Unequal treatment of a state's residents under the 14th Amendment right to domestic travel only occurs when a law expressly differentiates between residents based on their length or timing of residency.
Absent a violation of the right to travel, the equal protection claim should be assessed under rational basis review.
State's offender registration law is insufficiently punitive to base an ex post facto claim upon it; the stated purpose of the legislature was civil and regulatory.
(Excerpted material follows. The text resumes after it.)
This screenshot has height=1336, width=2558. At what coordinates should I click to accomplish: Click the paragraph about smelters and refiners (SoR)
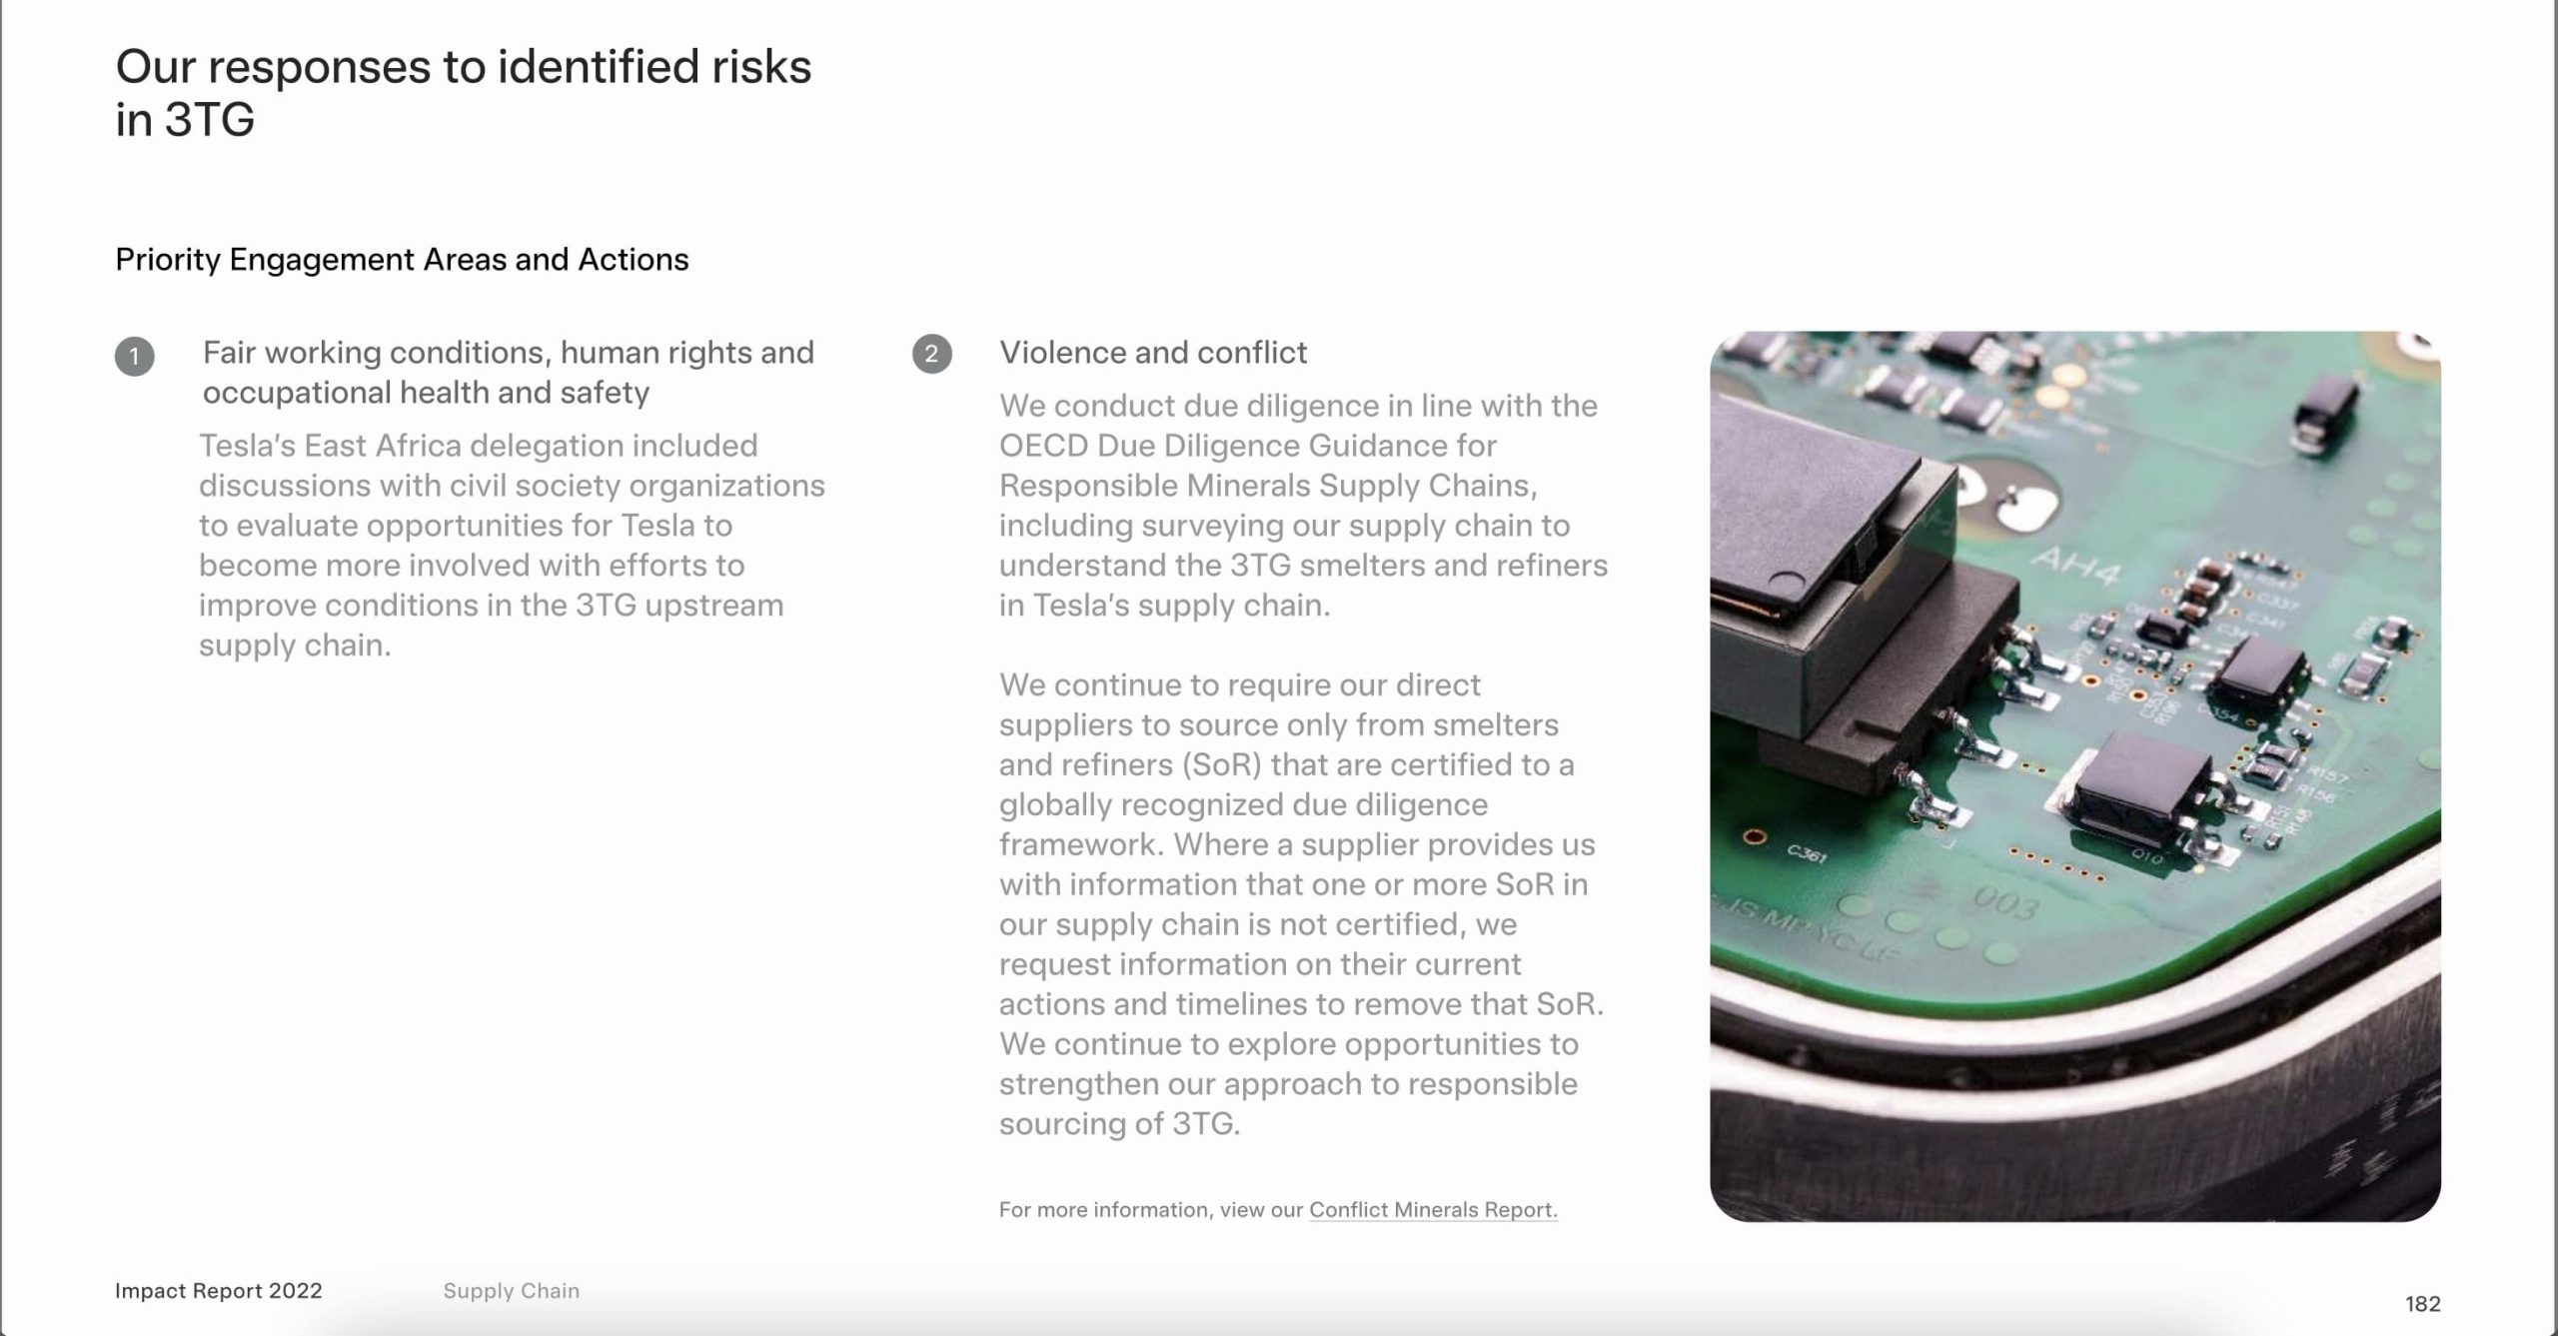pyautogui.click(x=1301, y=903)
In practice, it's sufficiently different from parole, as the status can't be revoked; its restraints and disabilities aren't sufficiently severe to make the law punitive; residency restrictions do not serve punitive aims, and there is sufficient connection to nonpunitive purposes; and the law is not excessive in relation to its aims.
CONCURRENCE:
The registration law is permissibly retroactive; it imposes obligations beyond those prescribed at the time of the offense.
CONCURRENCE/DISSENT:
Requiring registration of residents who are subject to registration in their prior state of residence puts those residents on unequal terms with residents of their present state who are shielded from registration requirments by a decision of the state's supreme court holding the registration requirment to be sufficiently punitive to trigger ex post facto scrutiny.
A resident of the instant state who then travelled to another state where they were subject to registration requirements would then have to register in the instant state upon their return, burdening the travel right.